A Fragilidade do Ser Humano
Fazia algum tempo que não nos víamos. A dinâmica que a vida nos imprime, os compromissos assumidos, a roda viva do dia-a-dia impossibilitou que nos reaproximássemos. O tempo não espera por ninguém e muito menos quer saber de desculpas ou justificativas. O certo é que a distância nos deixou sem o menor contato.
Ontem, por ocasião de uma missa, reencontrei uma pessoa muito especial. Qual foi a minha surpresa! Havia ali na minha frente, não a criatura que conheci, mas alguém dependente, amparada por duas cuidadoras. Seu estado de saúde demonstrava fragilidade. Olhei um pouco assustada sem querer acreditar no que estava vendo. Imediatamente, minha memória, tal qual um computador, processou um passado não muito distante quando a conheci anos atrás. O paradoxo do antes e do depois parecia uma coisa inaceitável. Aquela moça cheia de vigor, saudável, ativa, inteligente, que gostava de viajar, se divertir, não era a mesma. A colega de faculdade aplicada que se destacava diante da turma pelas notas, trabalhos e discussões em sala de aula, não mais representava aquela figura que guardei na lembrança e que todos nós admirávamos. A educadora competente preocupada em desempenhar bem o seu ofício, pois era vocacionada para o magistério, não era a que eu conheci.
Lecionou por vários anos, concluindo o seu labor na Universidade. Veio de repente em minha mente o que disse Rubem Alves: “Ensinar é um exercício de imortalidade”... Acredito que como mestra ela ficou nos corações de seus milhares de alunos.
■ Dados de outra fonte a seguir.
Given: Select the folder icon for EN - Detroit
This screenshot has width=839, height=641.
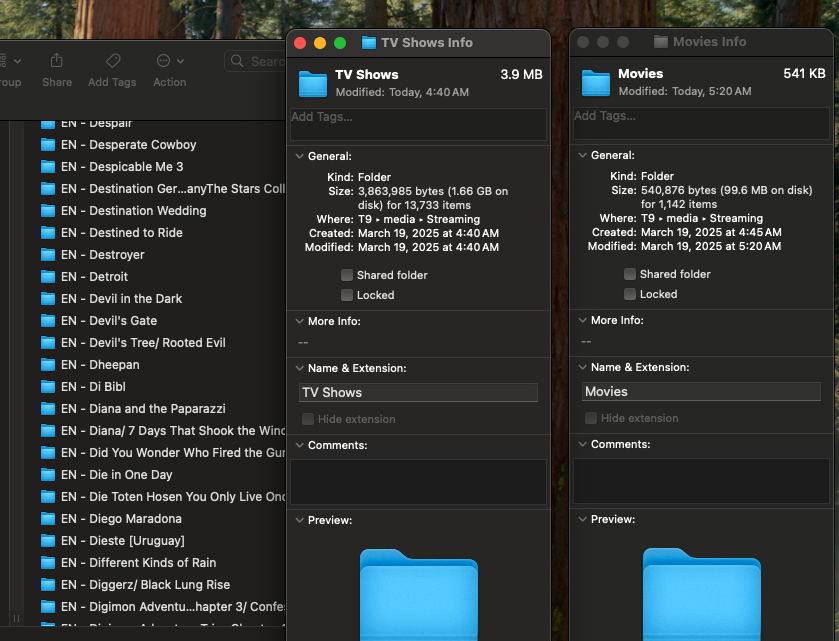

Diante de mim havia um ser humano com um olhar distante, sem conseguir ficar de pé sozinha, com dificuldade de reconhecer as pessoas em sua volta. Fiquei perplexa, muda, aflita ao ter que me reapresentar para ela. Ao completar a “apresentação”, ela me fitou e deu um sorriso pálido, triste, inócuo. Parecia não estar conectada com a realidade presente. Mesmo assim, abracei-a com afeto e senti que os seus lábios beijavam a minha face. Emocionada, com os olhos marejados de lágrima, engoli a seco. Senti-me impotente diante de um quadro tão cruel. Desconfiei que ela estivesse sofrendo do mal de Alzheimer, uma vez que conhecia de perto a problemática por ter acompanhado anos de sofrimento meu próprio pai. Mais tarde, pude confirmar a suspeita, depois de falar com seus familiares.
Durante o ato religioso não conseguia me concentrar... O quadro que tinha presenciado me deixou impactada e meus pensamentos em verdadeira turbulência. Foi difícil acompanhar até o final todo o ritual. Meu coração batia mais forte e não conseguia compreender o declínio de uma pessoa com tantos predicados, principalmente, o de saber fazer amigos.
Diz uma lenda chinesa que “amizades verdadeiras são como árvores de raízes profundas: nenhuma tempestade consegue arrancar”. Assim me sinto diante dessa amiga querida, nada vai nos afastar, nem mesmo a doença que a acometeu. Nunca deixarei de admirá-la como um ser humano de valor e de princípios que atravessou meu caminho e, juntas, tivemos a oportunidade de aprender muito uma com a outra.